Хотя ее вниманием полностью завладел великолепный Григорий Александрович в блистающем золотым шитьем парадном мундире генерал-фельдмаршала, Анастасия изредка поглядывала на худощавую фигуру «Немца» в темно-лиловом цивильном кафтане. Он ни разу не сбился с шага в императорском менуэте. Похожая на толстую самоварную куклу в своем аляповатом вечернем туалете и увешанная драгоценностями, графиня Александра Васильевна, урожденная Энгельгардт, плыла рядом с ним по паркету и улыбалась. Надворный советник, кланяясь в такт волшебной итальянской музыке, нашептывал ей что-то невероятно забавное.
«Дамский угодник!» — не без чувства досады неожиданно подумала про него курская дворянка и сама тому удивилась.
Наступило полнолуние.
На Потемкина лучи ночного светила действовали благотворно. Ему казалось, будто от этого он испытывает прилив новых сил, чувств, мыслей. Потому светлейший князь приказал открыть шторы в спальне. Сквозь высокие венецианские окна виднелось огромное иссиня-черное небо, усыпанное звездами, и желтая круглая луна, медленно шествующая мимо них. При ее свете улицы румынского городка выглядели не так уныло, и на полу комнаты от резко очерченных теней возникали загадочные узоры.
Сначала они предавались любовным утехам. Теперь инициатива по большей части исходила от Анастасии. При этой новой встрече с Григорием Александровичем она с удивлением обнаружила она, что он как-то изменился. В конце сентября генерал-фельдмаршалу исполнилось пятьдесят лет.
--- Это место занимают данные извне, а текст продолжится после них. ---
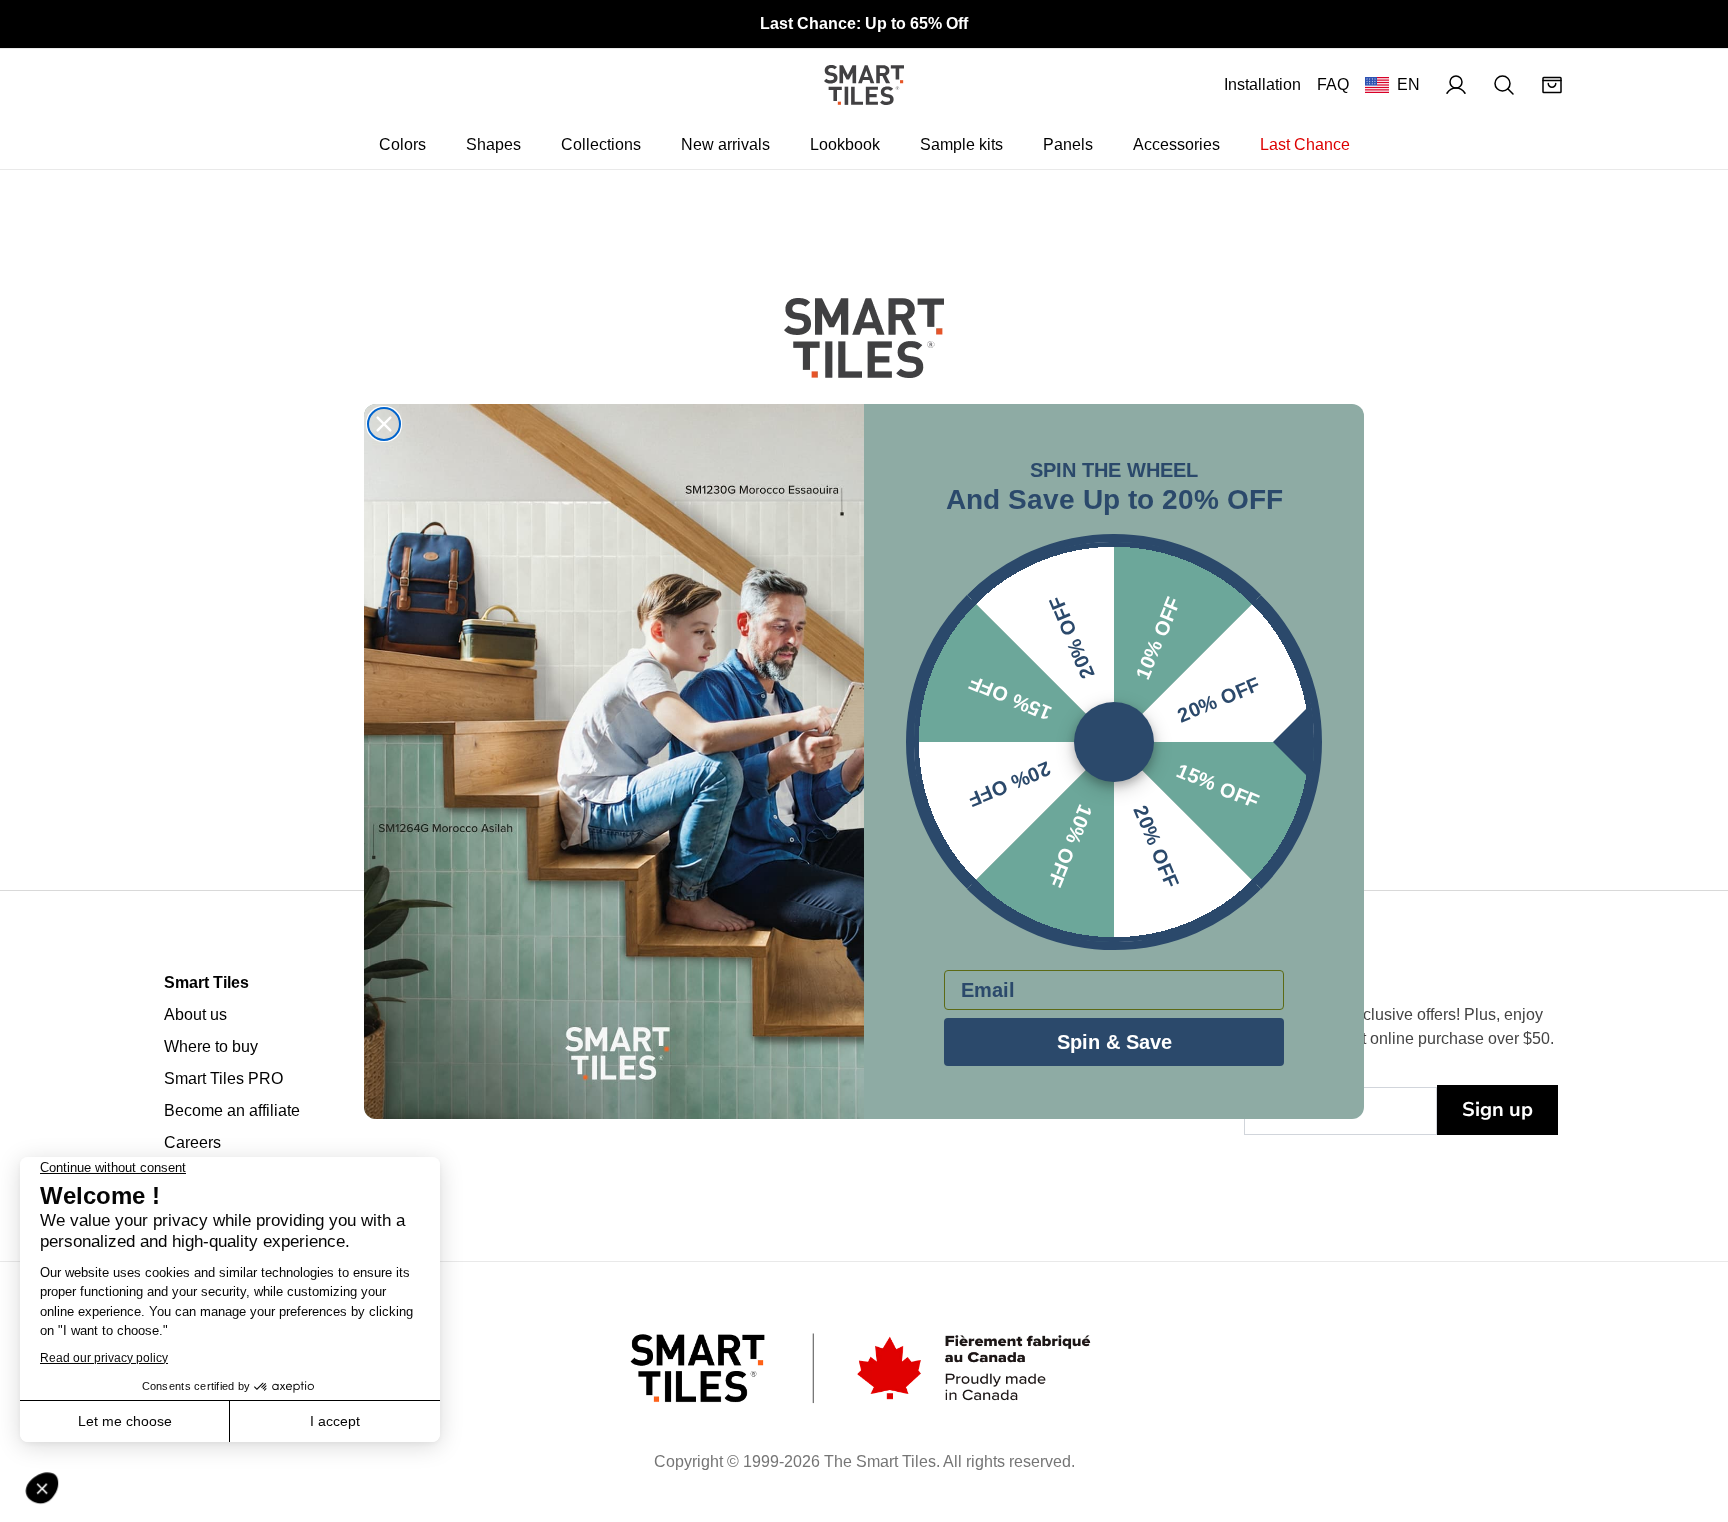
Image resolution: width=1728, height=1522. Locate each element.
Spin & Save (1114, 1042)
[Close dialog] (384, 424)
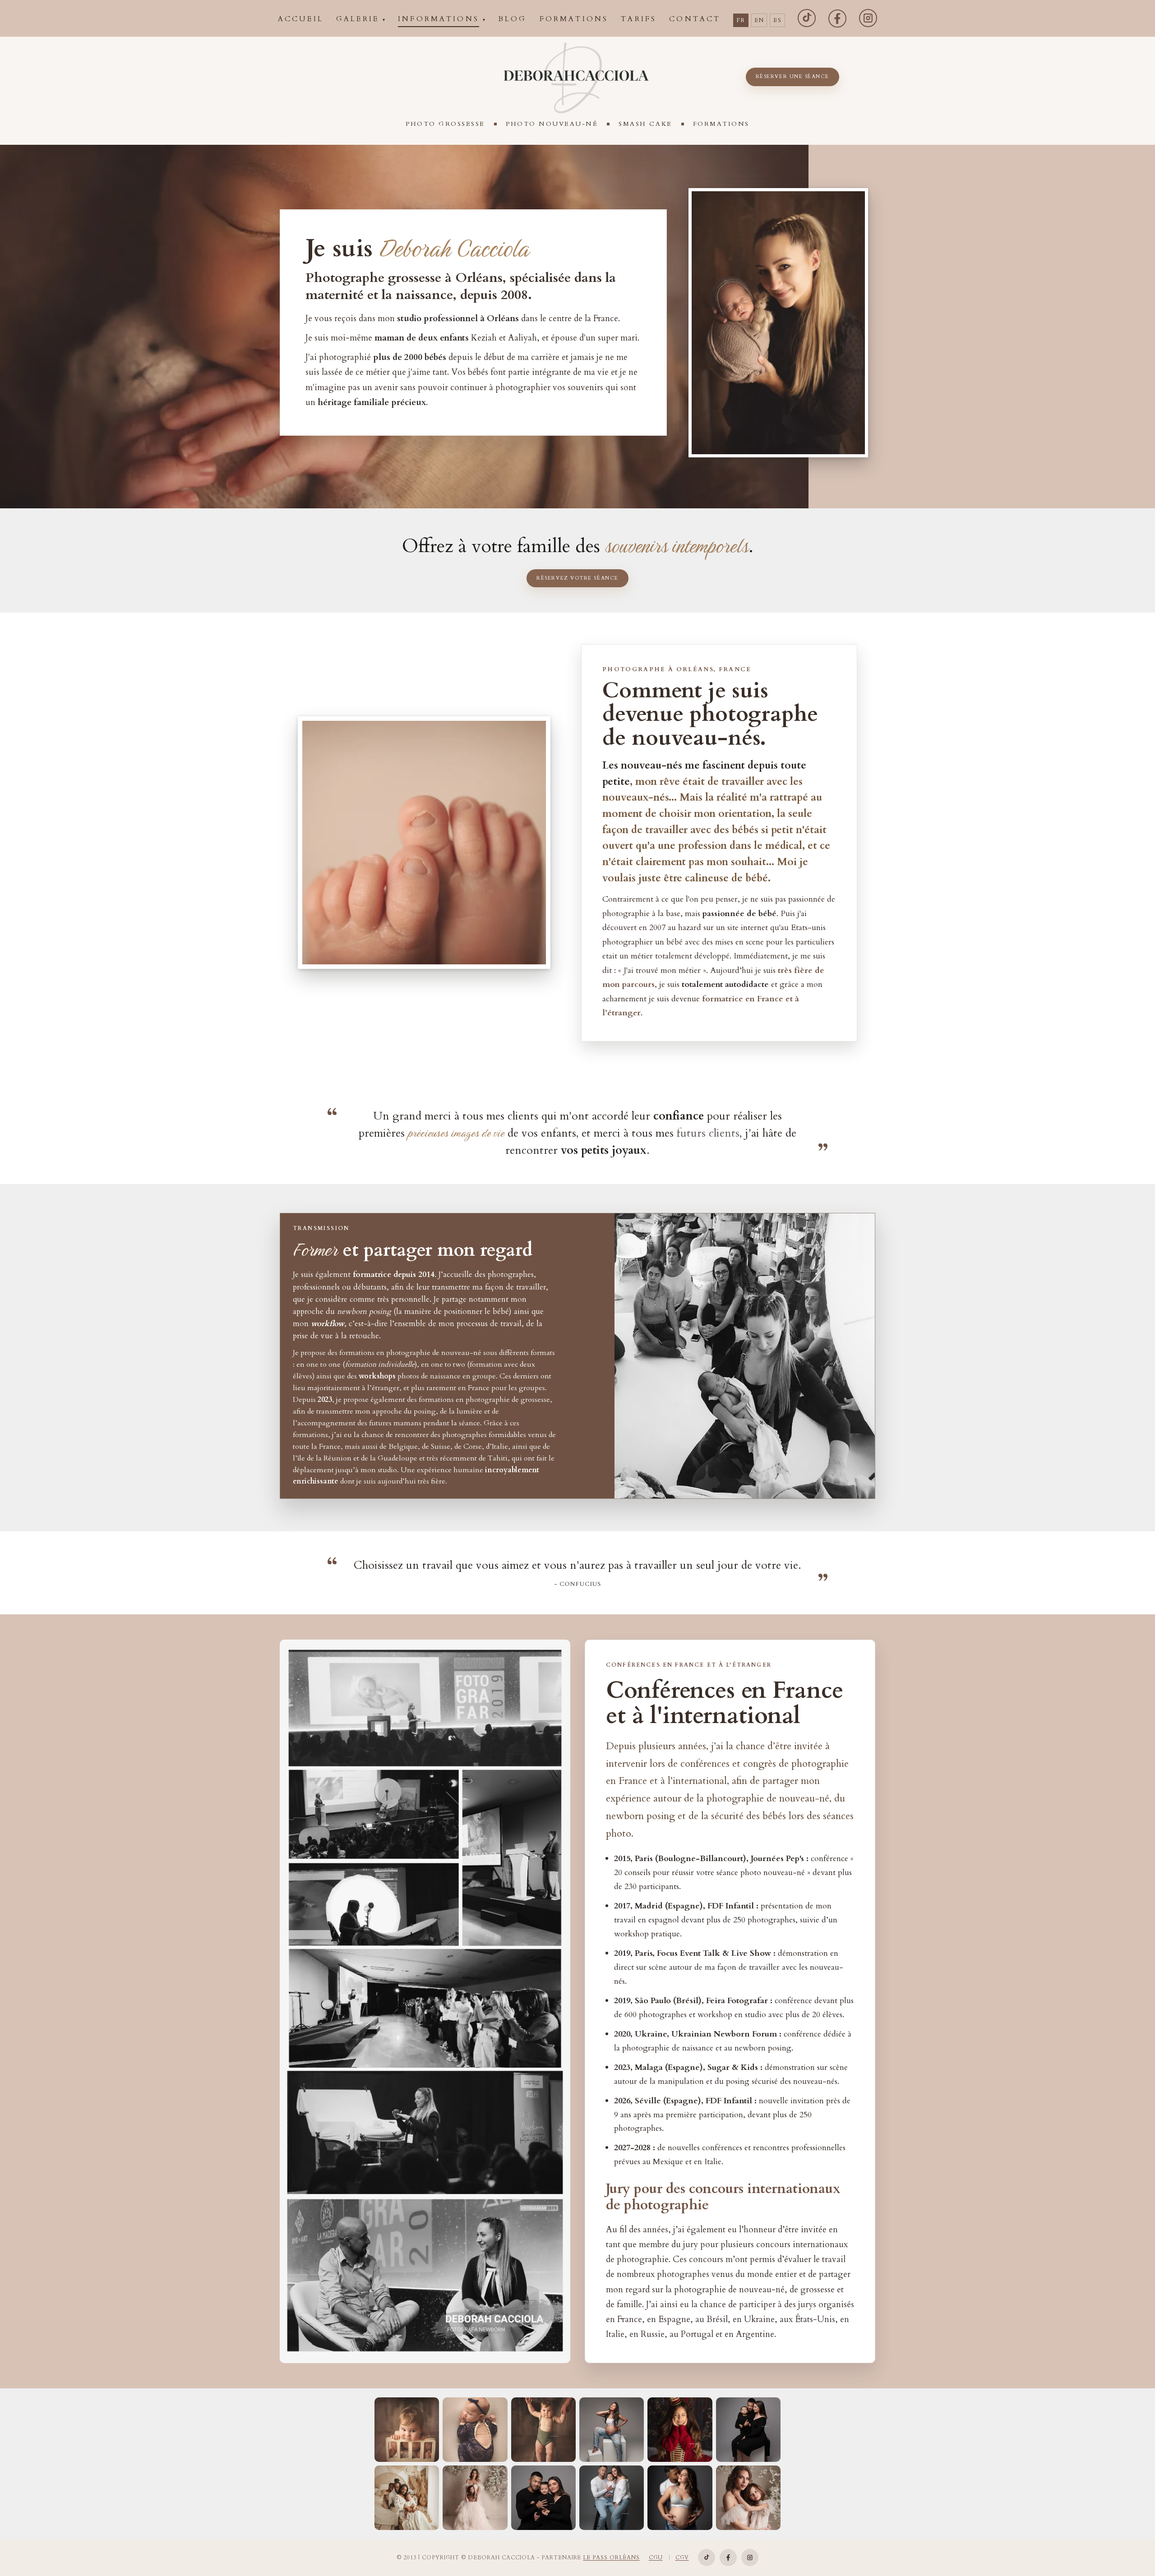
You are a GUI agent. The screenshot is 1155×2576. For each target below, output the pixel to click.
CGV (682, 2557)
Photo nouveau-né (552, 124)
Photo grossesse (445, 124)
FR (741, 20)
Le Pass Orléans (611, 2557)
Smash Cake (645, 124)
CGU (656, 2557)
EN (759, 20)
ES (777, 20)
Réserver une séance (792, 76)
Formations (721, 124)
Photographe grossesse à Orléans (403, 278)
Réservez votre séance (577, 578)
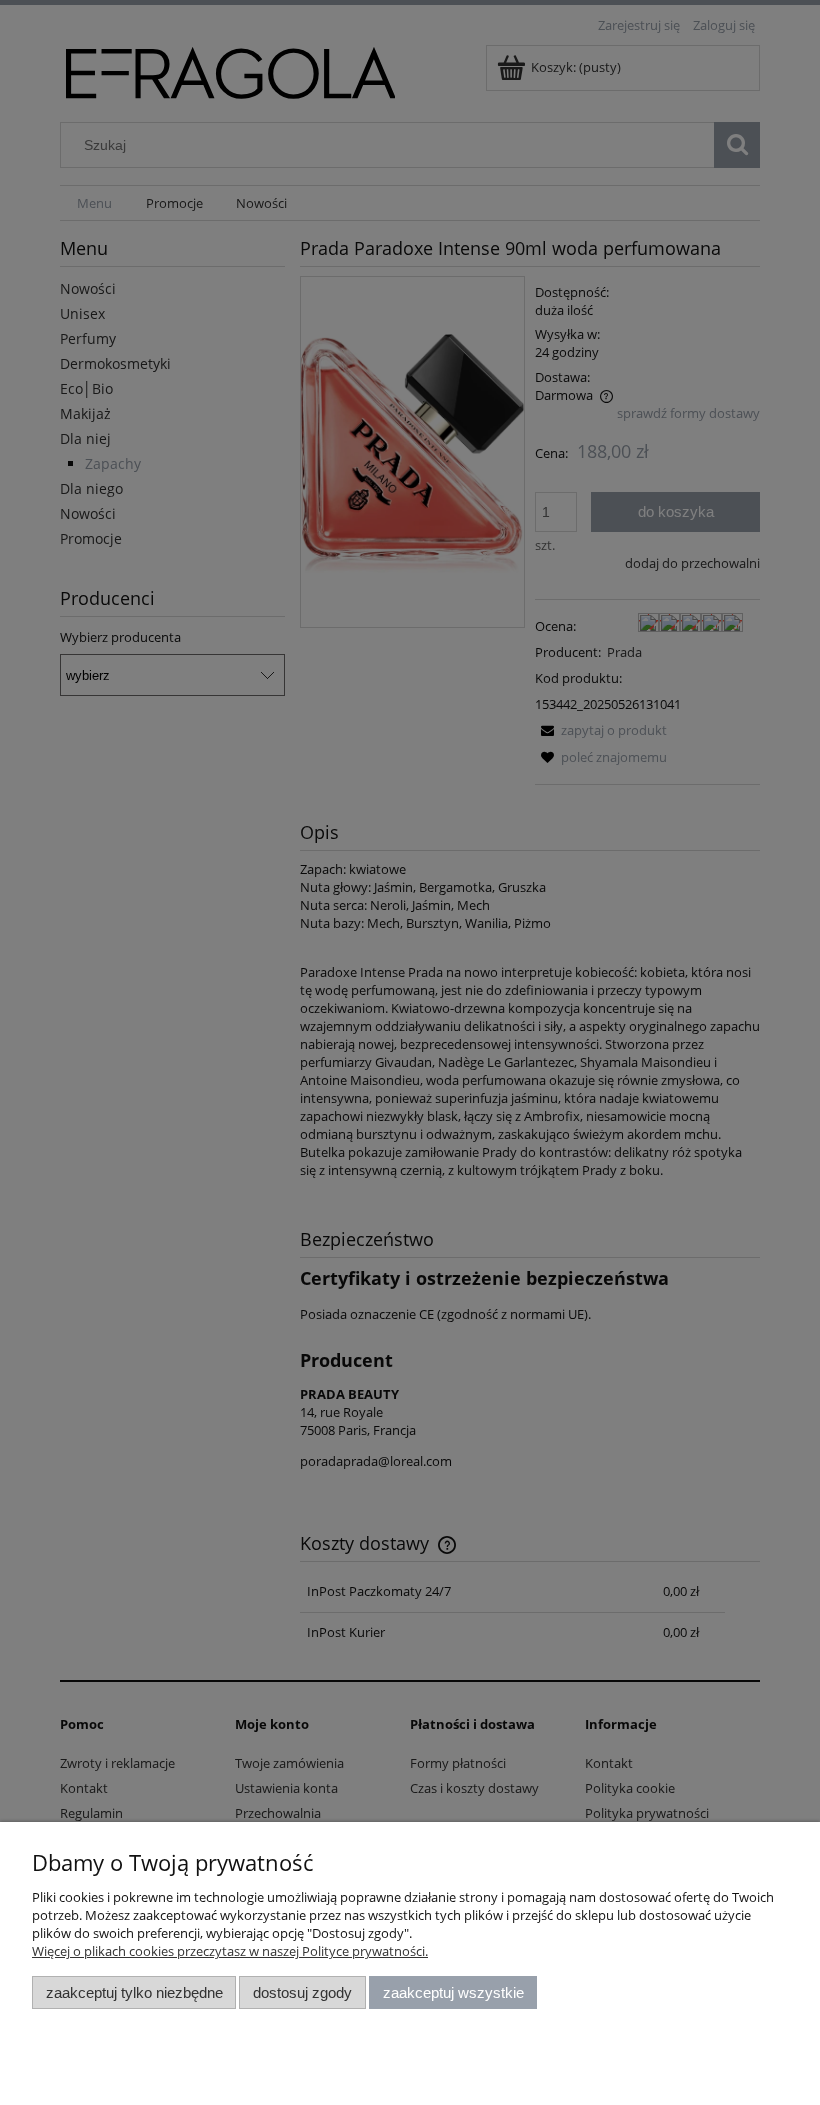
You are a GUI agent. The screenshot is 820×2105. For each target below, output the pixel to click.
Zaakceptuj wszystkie (453, 1992)
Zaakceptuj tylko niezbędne (134, 1992)
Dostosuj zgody (302, 1992)
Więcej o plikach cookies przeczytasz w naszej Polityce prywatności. (230, 1951)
Возраст для мужчины некритический. Но непомерные труды и заботы все-таки наложили свой отпечаток на смоленского дворянина, и прежнего огня в его взоре поубавилось. А ведь когда-то Потемкин увлек молодую вдову подполковника Аржанова в стихию необузданной страсти и тем покорил навсегда. Похоже, нынче пришел ее черед отплатить возлюбленному той же монетой.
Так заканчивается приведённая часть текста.